REQUIREMENT :: Please convert these items into a numbered list, leaving out the blank lines.

==== RECORD EXCERPTS ====

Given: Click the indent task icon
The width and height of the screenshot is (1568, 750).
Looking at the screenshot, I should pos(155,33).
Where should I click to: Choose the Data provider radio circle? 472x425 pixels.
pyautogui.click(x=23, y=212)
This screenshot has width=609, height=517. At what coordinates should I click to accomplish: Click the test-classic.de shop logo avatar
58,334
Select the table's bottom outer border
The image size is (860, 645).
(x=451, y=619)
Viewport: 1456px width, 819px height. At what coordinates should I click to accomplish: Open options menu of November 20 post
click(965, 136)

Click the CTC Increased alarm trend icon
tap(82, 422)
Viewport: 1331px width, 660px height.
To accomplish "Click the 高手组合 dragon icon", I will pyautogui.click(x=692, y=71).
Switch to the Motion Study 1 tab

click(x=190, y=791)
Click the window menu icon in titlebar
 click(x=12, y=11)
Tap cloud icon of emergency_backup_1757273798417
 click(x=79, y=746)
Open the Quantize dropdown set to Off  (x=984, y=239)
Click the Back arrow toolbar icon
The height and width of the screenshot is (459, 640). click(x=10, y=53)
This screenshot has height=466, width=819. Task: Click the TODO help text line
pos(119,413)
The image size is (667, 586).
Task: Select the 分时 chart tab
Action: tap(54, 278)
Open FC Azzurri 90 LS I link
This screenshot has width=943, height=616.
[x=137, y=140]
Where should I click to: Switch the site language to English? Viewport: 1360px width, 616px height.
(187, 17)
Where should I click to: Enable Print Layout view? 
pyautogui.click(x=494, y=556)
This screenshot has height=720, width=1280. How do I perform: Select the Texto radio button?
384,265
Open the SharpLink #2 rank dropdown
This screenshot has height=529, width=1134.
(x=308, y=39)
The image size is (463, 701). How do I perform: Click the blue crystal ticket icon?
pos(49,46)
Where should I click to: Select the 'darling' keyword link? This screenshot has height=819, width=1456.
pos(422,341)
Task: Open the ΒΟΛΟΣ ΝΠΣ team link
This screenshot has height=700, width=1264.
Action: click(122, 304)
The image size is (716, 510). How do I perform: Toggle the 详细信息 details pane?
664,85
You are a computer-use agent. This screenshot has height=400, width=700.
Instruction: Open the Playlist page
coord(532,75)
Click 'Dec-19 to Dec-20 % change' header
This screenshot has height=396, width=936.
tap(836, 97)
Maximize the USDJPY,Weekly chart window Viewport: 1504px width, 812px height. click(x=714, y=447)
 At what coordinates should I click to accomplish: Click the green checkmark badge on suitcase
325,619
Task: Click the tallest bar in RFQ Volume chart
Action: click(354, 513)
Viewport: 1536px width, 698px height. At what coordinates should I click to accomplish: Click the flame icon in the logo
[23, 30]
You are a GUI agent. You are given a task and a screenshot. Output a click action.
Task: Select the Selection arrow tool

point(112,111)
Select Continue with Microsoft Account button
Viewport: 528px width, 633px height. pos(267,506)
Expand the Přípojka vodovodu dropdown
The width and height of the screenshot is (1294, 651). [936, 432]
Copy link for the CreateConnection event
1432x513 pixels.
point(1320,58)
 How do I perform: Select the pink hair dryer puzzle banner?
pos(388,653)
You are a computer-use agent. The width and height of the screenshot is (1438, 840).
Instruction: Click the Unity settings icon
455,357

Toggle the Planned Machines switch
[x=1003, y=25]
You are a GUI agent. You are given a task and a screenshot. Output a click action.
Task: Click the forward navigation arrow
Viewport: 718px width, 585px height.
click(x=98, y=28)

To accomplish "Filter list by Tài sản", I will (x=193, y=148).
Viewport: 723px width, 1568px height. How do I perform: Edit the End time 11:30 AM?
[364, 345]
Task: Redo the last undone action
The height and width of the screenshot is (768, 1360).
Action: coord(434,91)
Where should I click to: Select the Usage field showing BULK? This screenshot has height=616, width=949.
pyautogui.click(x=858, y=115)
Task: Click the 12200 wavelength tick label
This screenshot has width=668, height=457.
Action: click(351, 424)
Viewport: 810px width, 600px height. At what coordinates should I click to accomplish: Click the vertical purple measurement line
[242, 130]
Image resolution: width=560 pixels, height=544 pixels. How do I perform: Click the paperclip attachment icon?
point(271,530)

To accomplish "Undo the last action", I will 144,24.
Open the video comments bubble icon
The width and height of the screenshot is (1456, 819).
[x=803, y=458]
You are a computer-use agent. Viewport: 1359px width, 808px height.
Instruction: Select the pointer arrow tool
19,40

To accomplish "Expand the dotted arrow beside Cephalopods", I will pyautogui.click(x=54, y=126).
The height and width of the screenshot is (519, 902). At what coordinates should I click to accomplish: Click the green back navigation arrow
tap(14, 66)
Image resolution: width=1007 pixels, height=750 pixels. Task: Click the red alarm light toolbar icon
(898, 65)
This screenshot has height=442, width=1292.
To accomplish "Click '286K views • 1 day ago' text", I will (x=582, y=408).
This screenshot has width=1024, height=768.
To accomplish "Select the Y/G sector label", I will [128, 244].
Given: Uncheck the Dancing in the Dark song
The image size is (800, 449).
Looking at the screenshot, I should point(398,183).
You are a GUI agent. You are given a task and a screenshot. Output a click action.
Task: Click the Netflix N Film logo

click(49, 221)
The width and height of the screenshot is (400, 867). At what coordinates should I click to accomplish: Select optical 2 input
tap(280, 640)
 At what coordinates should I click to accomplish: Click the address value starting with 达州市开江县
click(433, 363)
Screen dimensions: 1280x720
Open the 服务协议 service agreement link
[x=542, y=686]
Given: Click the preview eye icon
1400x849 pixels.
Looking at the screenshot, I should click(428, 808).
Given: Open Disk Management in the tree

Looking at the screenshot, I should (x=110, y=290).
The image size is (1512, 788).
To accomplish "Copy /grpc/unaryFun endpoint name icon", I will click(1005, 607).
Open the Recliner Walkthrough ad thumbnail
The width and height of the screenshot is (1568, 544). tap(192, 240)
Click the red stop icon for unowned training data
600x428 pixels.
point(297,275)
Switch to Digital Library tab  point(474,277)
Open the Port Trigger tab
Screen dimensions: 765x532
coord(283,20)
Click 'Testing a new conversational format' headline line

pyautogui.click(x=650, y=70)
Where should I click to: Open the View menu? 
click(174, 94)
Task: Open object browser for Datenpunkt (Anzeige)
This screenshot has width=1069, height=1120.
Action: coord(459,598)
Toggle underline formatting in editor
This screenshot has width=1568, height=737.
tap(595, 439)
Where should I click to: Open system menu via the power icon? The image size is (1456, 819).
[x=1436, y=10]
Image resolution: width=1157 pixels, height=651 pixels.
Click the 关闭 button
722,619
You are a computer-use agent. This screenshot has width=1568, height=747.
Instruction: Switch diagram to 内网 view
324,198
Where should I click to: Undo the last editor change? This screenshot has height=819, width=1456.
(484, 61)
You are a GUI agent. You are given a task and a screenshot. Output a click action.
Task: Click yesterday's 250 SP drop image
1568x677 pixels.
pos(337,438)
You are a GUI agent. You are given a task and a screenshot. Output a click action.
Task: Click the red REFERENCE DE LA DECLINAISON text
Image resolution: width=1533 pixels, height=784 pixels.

====

EXERCISE SOLUTION ::
1. Given: Click the indent task icon
2. The width and height of the screenshot is (1568, 750).
3. Looking at the screenshot, I should pos(155,33).
4. Where should I click to: Choose the Data provider radio circle? 472x425 pixels.
5. pyautogui.click(x=23, y=212)
6. This screenshot has width=609, height=517. At what coordinates should I click to accomplish: Click the test-classic.de shop logo avatar
7. 58,334
8. Select the table's bottom outer border
9. The image size is (860, 645).
10. (x=451, y=619)
11. Viewport: 1456px width, 819px height. At what coordinates should I click to accomplish: Open options menu of November 20 post
12. click(965, 136)
13. Click the CTC Increased alarm trend icon
14. tap(82, 422)
15. Viewport: 1331px width, 660px height.
16. To accomplish "Click the 高手组合 dragon icon", I will pyautogui.click(x=692, y=71).
17. Switch to the Motion Study 1 tab
18. click(x=190, y=791)
19. Click the window menu icon in titlebar
20.  click(x=12, y=11)
21. Tap cloud icon of emergency_backup_1757273798417
22.  click(x=79, y=746)
23. Open the Quantize dropdown set to Off  (x=984, y=239)
24. Click the Back arrow toolbar icon
25. The height and width of the screenshot is (459, 640). click(x=10, y=53)
26. This screenshot has height=466, width=819. Task: Click the TODO help text line
27. pos(119,413)
28. The image size is (667, 586).
29. Task: Select the 分时 chart tab
30. Action: tap(54, 278)
31. Open FC Azzurri 90 LS I link
32. This screenshot has width=943, height=616.
33. [x=137, y=140]
34. Where should I click to: Switch the site language to English? Viewport: 1360px width, 616px height.
35. (187, 17)
36. Where should I click to: Enable Print Layout view? 
37. pyautogui.click(x=494, y=556)
38. This screenshot has height=720, width=1280. How do I perform: Select the Texto radio button?
39. 384,265
40. Open the SharpLink #2 rank dropdown
41. This screenshot has height=529, width=1134.
42. (x=308, y=39)
43. The image size is (463, 701). How do I perform: Click the blue crystal ticket icon?
44. pos(49,46)
45. Where should I click to: Select the 'darling' keyword link? This screenshot has height=819, width=1456.
46. pos(422,341)
47. Task: Open the ΒΟΛΟΣ ΝΠΣ team link
48. This screenshot has height=700, width=1264.
49. Action: click(122, 304)
50. The image size is (716, 510). How do I perform: Toggle the 详细信息 details pane?
51. 664,85
52. You are a computer-use agent. This screenshot has height=400, width=700.
53. Instruction: Open the Playlist page
54. coord(532,75)
55. Click 'Dec-19 to Dec-20 % change' header
56. This screenshot has height=396, width=936.
57. tap(836, 97)
58. Maximize the USDJPY,Weekly chart window Viewport: 1504px width, 812px height. click(x=714, y=447)
59.  At what coordinates should I click to accomplish: Click the green checkmark badge on suitcase
60. 325,619
61. Task: Click the tallest bar in RFQ Volume chart
62. Action: click(354, 513)
63. Viewport: 1536px width, 698px height. At what coordinates should I click to accomplish: Click the flame icon in the logo
64. [23, 30]
65. You are a GUI agent. You are given a task and a screenshot. Output a click action.
66. Task: Select the Selection arrow tool
67. point(112,111)
68. Select Continue with Microsoft Account button
69. Viewport: 528px width, 633px height. pos(267,506)
70. Expand the Přípojka vodovodu dropdown
71. The width and height of the screenshot is (1294, 651). [936, 432]
72. Copy link for the CreateConnection event
73. 1432x513 pixels.
74. point(1320,58)
75.  How do I perform: Select the pink hair dryer puzzle banner?
76. pos(388,653)
77. You are a computer-use agent. The width and height of the screenshot is (1438, 840).
78. Instruction: Click the Unity settings icon
79. 455,357
80. Toggle the Planned Machines switch
81. [x=1003, y=25]
82. You are a GUI agent. You are given a task and a screenshot. Output a click action.
83. Task: Click the forward navigation arrow
84. Viewport: 718px width, 585px height.
85. click(x=98, y=28)
86. To accomplish "Filter list by Tài sản", I will (x=193, y=148).
87. Viewport: 723px width, 1568px height. How do I perform: Edit the End time 11:30 AM?
88. [364, 345]
89. Task: Redo the last undone action
90. The height and width of the screenshot is (768, 1360).
91. Action: coord(434,91)
92. Where should I click to: Select the Usage field showing BULK? This screenshot has height=616, width=949.
93. pyautogui.click(x=858, y=115)
94. Task: Click the 12200 wavelength tick label
95. This screenshot has width=668, height=457.
96. Action: click(351, 424)
97. Viewport: 810px width, 600px height. At what coordinates should I click to accomplish: Click the vertical purple measurement line
98. [242, 130]
99. Image resolution: width=560 pixels, height=544 pixels. How do I perform: Click the paperclip attachment icon?
100. point(271,530)
101. To accomplish "Undo the last action", I will 144,24.
102. Open the video comments bubble icon
103. The width and height of the screenshot is (1456, 819).
104. [x=803, y=458]
105. You are a computer-use agent. Viewport: 1359px width, 808px height.
106. Instruction: Select the pointer arrow tool
107. 19,40
108. To accomplish "Expand the dotted arrow beside Cephalopods", I will pyautogui.click(x=54, y=126).
109. The height and width of the screenshot is (519, 902). At what coordinates should I click to accomplish: Click the green back navigation arrow
110. tap(14, 66)
111. Image resolution: width=1007 pixels, height=750 pixels. Task: Click the red alarm light toolbar icon
112. (898, 65)
113. This screenshot has height=442, width=1292.
114. To accomplish "Click '286K views • 1 day ago' text", I will (x=582, y=408).
115. This screenshot has width=1024, height=768.
116. To accomplish "Select the Y/G sector label", I will [128, 244].
117. Given: Uncheck the Dancing in the Dark song
118. The image size is (800, 449).
119. Looking at the screenshot, I should point(398,183).
120. You are a GUI agent. You are given a task and a screenshot. Output a click action.
121. Task: Click the Netflix N Film logo
122. click(49, 221)
123. The width and height of the screenshot is (400, 867). At what coordinates should I click to accomplish: Select optical 2 input
124. tap(280, 640)
125.  At what coordinates should I click to accomplish: Click the address value starting with 达州市开江县
126. click(433, 363)
127. Screen dimensions: 1280x720
128. Open the 服务协议 service agreement link
129. [x=542, y=686]
130. Given: Click the preview eye icon
131. 1400x849 pixels.
132. Looking at the screenshot, I should click(428, 808).
133. Given: Open Disk Management in the tree
134. Looking at the screenshot, I should (x=110, y=290).
135. The image size is (1512, 788).
136. To accomplish "Copy /grpc/unaryFun endpoint name icon", I will click(1005, 607).
137. Open the Recliner Walkthrough ad thumbnail
138. The width and height of the screenshot is (1568, 544). tap(192, 240)
139. Click the red stop icon for unowned training data
140. 600x428 pixels.
141. point(297,275)
142. Switch to Digital Library tab  point(474,277)
143. Open the Port Trigger tab
144. Screen dimensions: 765x532
145. coord(283,20)
146. Click 'Testing a new conversational format' headline line
147. pyautogui.click(x=650, y=70)
148. Where should I click to: Open the View menu? 
149. click(174, 94)
150. Task: Open object browser for Datenpunkt (Anzeige)
151. This screenshot has width=1069, height=1120.
152. Action: coord(459,598)
153. Toggle underline formatting in editor
154. This screenshot has width=1568, height=737.
155. tap(595, 439)
156. Where should I click to: Open system menu via the power icon? The image size is (1456, 819).
157. [x=1436, y=10]
158. Image resolution: width=1157 pixels, height=651 pixels.
159. Click the 关闭 button
160. 722,619
161. You are a computer-use agent. This screenshot has width=1568, height=747.
162. Instruction: Switch diagram to 内网 view
163. 324,198
164. Where should I click to: Undo the last editor change? This screenshot has height=819, width=1456.
165. (484, 61)
166. You are a GUI agent. You are given a task and a screenshot. Output a click action.
167. Task: Click yesterday's 250 SP drop image
168. 1568x677 pixels.
169. pos(337,438)
170. You are a GUI agent. You are given a task and a screenshot. Output a click action.
171. Task: Click the red REFERENCE DE LA DECLINAISON text
172. Image resolution: width=1533 pixels, height=784 pixels.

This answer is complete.